Réponse. Les insomnies peuvent être un effet indésirable du pitolisant. Rappeler de bien prendre le médicament le matin au petit déjeuner. Les anti-H1 à action centrale, comme la doxylamine, sont à proscrire car ils peuvent diminuer l’effet du pitolisant qui exerce une action histaminergique au niveau cérébral. La mélatonine est parfois proposée en cas de mauvais sommeil chez des patients narcoleptiques, toutefois, la consultation du neurologue est préférable. En attendant un avis médical, la prise de plantes à visée anxiolytique ou de l’huile essentielle de lavande, traditionnellement utilisée dans les troubles du sommeil, peut être conseillé à Mme N. Il fallait choisir la deuxième proposition.

Centre du sommeil

Dr Lucien P.

Neurologue

Lehna N., née le 3 février 1999

1,70 m, 70 kg 

Le 23 mars 2024

Pitolisant (Wakix) 18 mg : 1 comprimé le matin

QSP 1 mois

Rendez-vous dans 1 mois

L’essentiel

– La narcolepsie est une maladie neurologique rare caractérisée par une hypersomnolence. On distingue la nacrolepsie de type 1 (NT1, avec cataplexie, c’est-à-dire perte brutale de tonus musculaire) et la narcolepsie de type 2 (NT2, sans cataplexie).

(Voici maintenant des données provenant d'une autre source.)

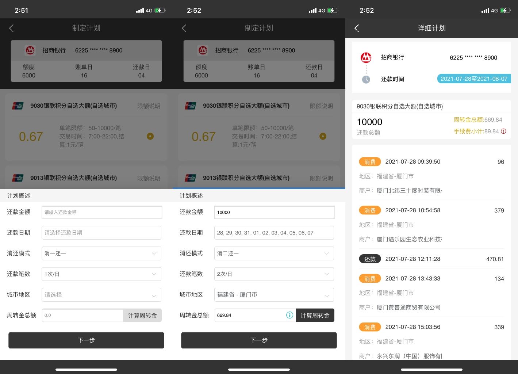Tap the 还款 tag at 12:11:28
This screenshot has height=374, width=518.
click(x=370, y=259)
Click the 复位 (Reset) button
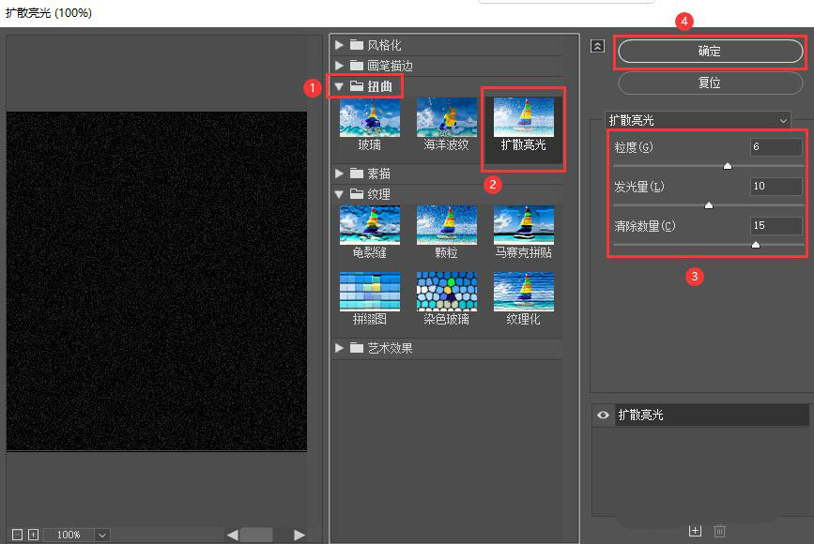Screen dimensions: 814x544 click(x=709, y=83)
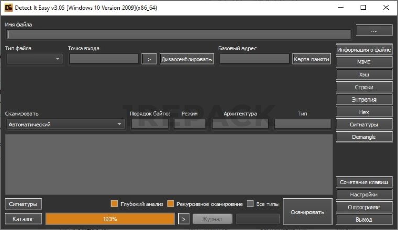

– Outre une somnolence diurne excessive, des endormissements irrépressibles, des hallucinations et des paralysies du sommeil altèrent la qualité de vie. Surpoids, obésité, syndrome d’apnées du sommeil sont fréquemment associés à la NT1.

– Globalement, l’hypersomnolence et les cataplexies tendent à s’améliorer avec le temps, en grande partie grâce aux traitements. Dans la NT2, le diagnostic et les traitements doivent être régulièrement réévalués.

Chiffres

– Maladie rare touchant environ 1 personne sur 2 000 en France.

– Deux pics d’incidence : dans la deuxième et la quatrième décennie.

– Délai de diagnostic : environ 8 ans.

  • Source : protocole national de diagnostic et de soins (PNDS) « Narcolepsie de types 1 et 2 », septembre 2021.

L’essentiel

– Quatre traitements sont efficaces contre la somnolence diurne : trois traitements stimulants l’éveil (modafinil, pitolisant ou solriamfétol), indiqués dans la narcolepsie avec ou sans cataplexie, et l’oxybate de sodium, médicament hospitalier sédatif, uniquement indiqué dans la narcolepsie avec cataplexie.

– Les traitements les plus efficaces sur les cataplexies sont le pitolisant, l’oxybate de sodium et des antidépresseurs utilisés hors AMM (venlafaxine, inhibiteur de la recapture de la sérotonine, voire tricycliques), rapidement efficaces sur les cataplexies.

L’essentiel

– Des siestes préventives dans la journée, courtes, sont nécessaires pour restaurer la vigilance et limiter les accès de sommeil. Si ces derniers ont lieu, il ne faut pas réveiller le patient car ils sont réparateurs.

– Lors de cataplexie se rappeler que le patient est conscient. Le retenir et le mettre dans une position de sécurité en cas de chute.

– La consommation d’alcool est vivement déconseillée, car elle favorise l’endormissement et les réveils nocturnes. Les traitements entraînant une somnolence sont à proscrire.